Il sogno, nel duplice senso di visione e di immaginazione, è un tòpos ricorrente della poesia simbolista (si pensi al Pascoli: «Per un attimo fui nel mio villaggio, / nella mia casa. Nulla era mutato...»). Come desiderio, evasione o ricordo, si rivela costante tematica, fra le più tangibili, in poeti come Baudelaire, Rimbaud, Laforgue. L'attitudine al tipo di rêverie squisitamente malinconica, che si evince dalla succitata composizione del Custodero, la si ritrova a mio avviso nel poeta spagnolo Antonio Machado y Ruiz (1875-1939), col quale il Nostro ha molte affinità. Stessa attenzione vigile a dare un segno preciso alle visioni, di volta in volta incantate o dense di memoria, ad affrescare la realtà servendosi di concrete connotazioni. Un realismo filtrato dall'animo poetico e restituito alla pagina attraverso un ininterrotto e profondo meditare.
Un'altra brevissima lirica di Gianni Custodero mi piace qui riportare, tratta dal medesimo libello innanzi citato. Il titolo è “Calendario”:
I foglietti del calendario
fanno malinconia:
restano solo un giorno
per poi volare via.
Con quei foglietti, purtroppo, volano i nostri sogni, ma resta pur sempre “l'audacia” della speranza, che ci proietta verso vette a volte facili da scalare, altre volte irraggiungibili. Non appallottoliamo la speranza per buttarla nel cestino della spazzatura: insieme all'amore e alla ragione, essa ci rende uomini liberi. Gianni Custodero docet! Prefiggiamoci questo per il 2009, magari aiutandoci coi versi di un altro componimento del nostro poeta, titolato “Tra scampoli d'azzurro”:
(...) Ho perduto per strada
tutte le mie illusioni.
Ho visto troppe cose
ho sentito altre, tante.
Mi aggancio alle parole
mentre fuggono i giorni
e la memoria.
Però continuo ancora
ostinato a coltivare
esili fili di speranza.
Per concludere questa breve carrellata di versi natalizi scritti da poeti fasanesi, mi si consenta di rivolgere un pensiero a colui che è stato il protagonista della mia ultima fatica letteraria: don Filippo Bonifacio (1857-1929), il nostro prete-poeta dalla penna irriverente, ma anche lirica.

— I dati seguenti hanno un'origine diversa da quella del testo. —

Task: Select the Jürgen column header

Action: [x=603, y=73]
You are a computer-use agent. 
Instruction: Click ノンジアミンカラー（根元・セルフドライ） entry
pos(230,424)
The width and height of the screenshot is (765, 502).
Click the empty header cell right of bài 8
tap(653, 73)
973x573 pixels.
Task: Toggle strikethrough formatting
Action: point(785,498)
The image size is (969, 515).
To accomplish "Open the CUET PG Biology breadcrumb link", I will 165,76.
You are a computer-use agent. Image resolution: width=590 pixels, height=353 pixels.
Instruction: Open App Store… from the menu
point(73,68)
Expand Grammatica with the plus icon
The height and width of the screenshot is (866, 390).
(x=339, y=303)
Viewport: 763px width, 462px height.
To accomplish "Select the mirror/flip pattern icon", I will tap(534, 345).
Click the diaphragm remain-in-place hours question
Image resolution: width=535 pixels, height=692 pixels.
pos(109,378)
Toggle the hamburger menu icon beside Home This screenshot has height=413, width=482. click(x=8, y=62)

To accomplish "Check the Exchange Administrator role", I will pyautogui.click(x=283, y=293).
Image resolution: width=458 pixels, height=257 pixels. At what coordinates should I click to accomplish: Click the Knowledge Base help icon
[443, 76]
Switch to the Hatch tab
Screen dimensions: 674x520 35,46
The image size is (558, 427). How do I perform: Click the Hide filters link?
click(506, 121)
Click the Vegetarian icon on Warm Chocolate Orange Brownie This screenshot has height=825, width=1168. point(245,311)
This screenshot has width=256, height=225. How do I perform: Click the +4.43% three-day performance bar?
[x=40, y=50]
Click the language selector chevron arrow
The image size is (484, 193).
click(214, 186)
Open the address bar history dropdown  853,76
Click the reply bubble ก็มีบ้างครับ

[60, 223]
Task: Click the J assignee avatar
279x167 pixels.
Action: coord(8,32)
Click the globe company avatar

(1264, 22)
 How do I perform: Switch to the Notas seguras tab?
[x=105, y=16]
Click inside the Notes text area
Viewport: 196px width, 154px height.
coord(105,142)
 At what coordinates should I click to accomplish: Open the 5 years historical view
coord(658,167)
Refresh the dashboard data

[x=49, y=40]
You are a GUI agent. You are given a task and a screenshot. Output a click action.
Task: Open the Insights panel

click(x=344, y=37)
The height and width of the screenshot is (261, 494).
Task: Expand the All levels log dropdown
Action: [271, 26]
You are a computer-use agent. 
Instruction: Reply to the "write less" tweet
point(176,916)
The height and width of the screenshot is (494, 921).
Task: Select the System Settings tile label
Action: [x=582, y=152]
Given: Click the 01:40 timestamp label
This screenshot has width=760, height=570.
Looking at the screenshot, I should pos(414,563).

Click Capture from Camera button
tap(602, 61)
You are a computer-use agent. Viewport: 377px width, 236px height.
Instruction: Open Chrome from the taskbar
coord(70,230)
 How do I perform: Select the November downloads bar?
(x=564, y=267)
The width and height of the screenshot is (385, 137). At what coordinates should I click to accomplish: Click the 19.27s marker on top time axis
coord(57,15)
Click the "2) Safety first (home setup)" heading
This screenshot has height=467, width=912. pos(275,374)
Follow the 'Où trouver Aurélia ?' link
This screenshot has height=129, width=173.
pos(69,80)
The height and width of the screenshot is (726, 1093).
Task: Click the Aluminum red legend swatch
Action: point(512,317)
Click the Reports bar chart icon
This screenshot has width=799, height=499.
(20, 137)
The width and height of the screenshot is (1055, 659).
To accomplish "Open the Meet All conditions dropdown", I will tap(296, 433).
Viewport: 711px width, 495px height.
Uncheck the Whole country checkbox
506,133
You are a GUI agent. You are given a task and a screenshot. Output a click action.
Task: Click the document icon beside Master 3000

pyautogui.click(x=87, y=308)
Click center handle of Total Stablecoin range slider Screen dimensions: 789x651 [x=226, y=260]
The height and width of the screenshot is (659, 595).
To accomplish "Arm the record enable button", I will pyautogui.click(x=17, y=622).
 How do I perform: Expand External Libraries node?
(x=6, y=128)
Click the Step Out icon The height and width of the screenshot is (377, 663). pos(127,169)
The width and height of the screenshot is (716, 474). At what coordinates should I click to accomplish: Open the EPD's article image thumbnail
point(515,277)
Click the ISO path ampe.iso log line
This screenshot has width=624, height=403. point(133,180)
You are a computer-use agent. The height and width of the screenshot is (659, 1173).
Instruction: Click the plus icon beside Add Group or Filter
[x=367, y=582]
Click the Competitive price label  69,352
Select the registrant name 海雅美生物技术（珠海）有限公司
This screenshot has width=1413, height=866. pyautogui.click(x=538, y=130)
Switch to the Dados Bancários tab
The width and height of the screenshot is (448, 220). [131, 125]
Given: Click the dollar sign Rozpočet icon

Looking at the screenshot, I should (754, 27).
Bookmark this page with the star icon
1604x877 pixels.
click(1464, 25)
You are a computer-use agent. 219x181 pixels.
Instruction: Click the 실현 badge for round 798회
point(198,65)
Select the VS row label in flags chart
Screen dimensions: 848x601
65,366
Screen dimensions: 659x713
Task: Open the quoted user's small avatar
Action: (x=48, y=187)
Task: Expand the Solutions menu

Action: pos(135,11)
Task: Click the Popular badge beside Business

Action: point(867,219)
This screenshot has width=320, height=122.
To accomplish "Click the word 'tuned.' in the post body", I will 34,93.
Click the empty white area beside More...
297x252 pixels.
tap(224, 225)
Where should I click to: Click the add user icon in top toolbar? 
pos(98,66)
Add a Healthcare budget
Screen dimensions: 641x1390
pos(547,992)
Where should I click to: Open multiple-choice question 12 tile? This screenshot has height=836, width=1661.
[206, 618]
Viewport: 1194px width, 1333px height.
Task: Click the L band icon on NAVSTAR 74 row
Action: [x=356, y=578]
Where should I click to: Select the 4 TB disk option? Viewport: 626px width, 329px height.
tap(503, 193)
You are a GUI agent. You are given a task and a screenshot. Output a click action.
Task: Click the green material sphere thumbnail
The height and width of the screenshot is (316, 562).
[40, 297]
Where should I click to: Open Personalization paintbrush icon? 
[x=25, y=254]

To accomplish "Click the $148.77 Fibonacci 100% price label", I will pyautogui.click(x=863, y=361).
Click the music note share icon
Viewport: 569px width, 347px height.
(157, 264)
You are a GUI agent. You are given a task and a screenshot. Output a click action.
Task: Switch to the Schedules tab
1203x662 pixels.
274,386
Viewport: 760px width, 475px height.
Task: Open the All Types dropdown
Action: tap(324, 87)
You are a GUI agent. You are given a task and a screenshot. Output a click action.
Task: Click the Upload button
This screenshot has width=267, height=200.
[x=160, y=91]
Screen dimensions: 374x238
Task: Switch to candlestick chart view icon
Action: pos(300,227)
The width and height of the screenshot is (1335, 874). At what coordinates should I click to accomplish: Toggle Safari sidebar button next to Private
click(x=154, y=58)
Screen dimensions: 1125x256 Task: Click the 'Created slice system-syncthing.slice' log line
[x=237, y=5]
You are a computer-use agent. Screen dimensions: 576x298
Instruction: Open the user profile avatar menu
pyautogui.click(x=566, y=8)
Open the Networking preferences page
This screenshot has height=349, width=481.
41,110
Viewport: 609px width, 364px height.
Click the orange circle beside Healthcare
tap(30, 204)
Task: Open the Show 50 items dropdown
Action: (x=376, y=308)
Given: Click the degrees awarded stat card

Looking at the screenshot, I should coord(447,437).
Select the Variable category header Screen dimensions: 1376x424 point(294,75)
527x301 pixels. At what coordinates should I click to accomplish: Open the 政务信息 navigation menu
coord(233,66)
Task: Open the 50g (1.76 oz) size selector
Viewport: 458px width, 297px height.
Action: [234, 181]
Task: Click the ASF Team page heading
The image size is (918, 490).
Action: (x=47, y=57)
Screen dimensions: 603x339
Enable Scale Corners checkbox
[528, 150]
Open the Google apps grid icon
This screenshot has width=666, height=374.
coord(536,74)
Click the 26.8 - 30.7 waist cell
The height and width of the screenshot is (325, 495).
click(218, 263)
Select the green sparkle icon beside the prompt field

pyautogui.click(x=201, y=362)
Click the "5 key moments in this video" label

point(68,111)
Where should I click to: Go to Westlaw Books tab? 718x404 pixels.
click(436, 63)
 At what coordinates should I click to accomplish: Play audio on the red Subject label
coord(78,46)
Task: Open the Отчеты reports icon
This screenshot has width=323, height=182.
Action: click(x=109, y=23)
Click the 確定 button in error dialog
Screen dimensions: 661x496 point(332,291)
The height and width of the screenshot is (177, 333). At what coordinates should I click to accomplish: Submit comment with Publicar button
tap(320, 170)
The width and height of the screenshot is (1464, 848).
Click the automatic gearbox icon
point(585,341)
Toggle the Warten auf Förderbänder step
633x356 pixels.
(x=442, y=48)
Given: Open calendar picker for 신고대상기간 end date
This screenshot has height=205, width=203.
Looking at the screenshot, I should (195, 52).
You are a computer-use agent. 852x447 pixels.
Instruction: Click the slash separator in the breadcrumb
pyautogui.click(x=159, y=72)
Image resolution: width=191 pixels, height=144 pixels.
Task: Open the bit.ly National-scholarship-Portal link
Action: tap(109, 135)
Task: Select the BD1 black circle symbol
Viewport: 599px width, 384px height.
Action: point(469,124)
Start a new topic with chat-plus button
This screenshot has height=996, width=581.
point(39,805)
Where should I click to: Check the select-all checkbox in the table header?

Negli anni del primo conflitto mondiale, miseria e dolore affrescano uno scenario tragico. Gesù nasce ugualmente e la gente prepara per Lui il presepe della speranza. In un Natale di questi, in cui si evidenzia l'ossimoro della storia (morte e vita), il Bonifacio viene invitato a benedire il presepio di due coniugi fasanesi, suoi parrocchiani, che lo invitano poi a restare a pranzo. Don Filippo li ringrazia con l'unica ricchezza posseduta: l'innata vena poetica. Nasce così la seguente composizione dialettale:
“U Presep”
Quan ha gì viste u Presep vust
s'annarrizzicat cu i capid i cust,
stab bun, hi dit: a cas vost,
a man mi han pust a costa cost.
N'affasc nud, Gesù Bambin
ha vassuné u mandulin
pi vuvu ca sit divot assé,
pac e vit lung ha vit havé!
Inta misere di ches guer
haggi rummas cu i pid inter;
i pit mè han fat i gad
a cum i pid di cavad.
Mi vat sul abbandunat,
tir a vit, a du cata cat:
u confort mì, hì allu Signor,
ca m'hajuté in tutt l'or!
Vuvu ca sit già spos antich
addifricchiavt bun u vindich,
pi man u Bambin ha va pinzé
ca u quint du pan namma manché.
Sò chis i virs ca va gì fat,
a cum hanni sut, o crud, o sfat;
m'ha vit molt accumpiatì
ca mi truvat cu a not in Mì!
Vi salut tut di famigl fort fort
pi man u Signor m'ha prì na port,
e quan vul, cu a sant grazz,
mi fasce cuntent e sazz.
(Trad.: «Quando ho visto il presepe vostro,/ ho sentito brividi, coi capelli, alle spalle:/ “Stetti bene – ho detto – a casa vostra,/ mi hanno sistemato a lato lato:/ non importa, Gesù Bambino/ suonerà il mandolino/ per voi che tanto devoti siete,/ pace e vita lunga avrete!”./ Nella miseria di questa guerra/ sono rimasto coi piedi per terra;/ i piedi miei si son riempiti di calli,/ come i piedi dei cavalli./ Mi vedo solo e abbandonato,/ tiro la vita, dove cade cade (a casaccio):/ il conforto mio è nel Signore,/ che mi aiuterà a tutte l'ore./ Voi, che siete già sposi antichi,/ rinfrescatevi l'ombelico,/ a me penserà il Bambino,/ affinché un tozzo di pane non mi manchi./ Sono questi i versi che vi ho fatto,/ come mi sono usciti, o crudi, o sfatti;/ dovete molto compatirmi/ ché mi son trovato con la nota in Mi!/ Vi saluto tutti di famiglia, forte forte,/ per me il Signore aprirà una porta,/ e, quando vuole, con la santa grazia,/ mi farà contento e sazio»).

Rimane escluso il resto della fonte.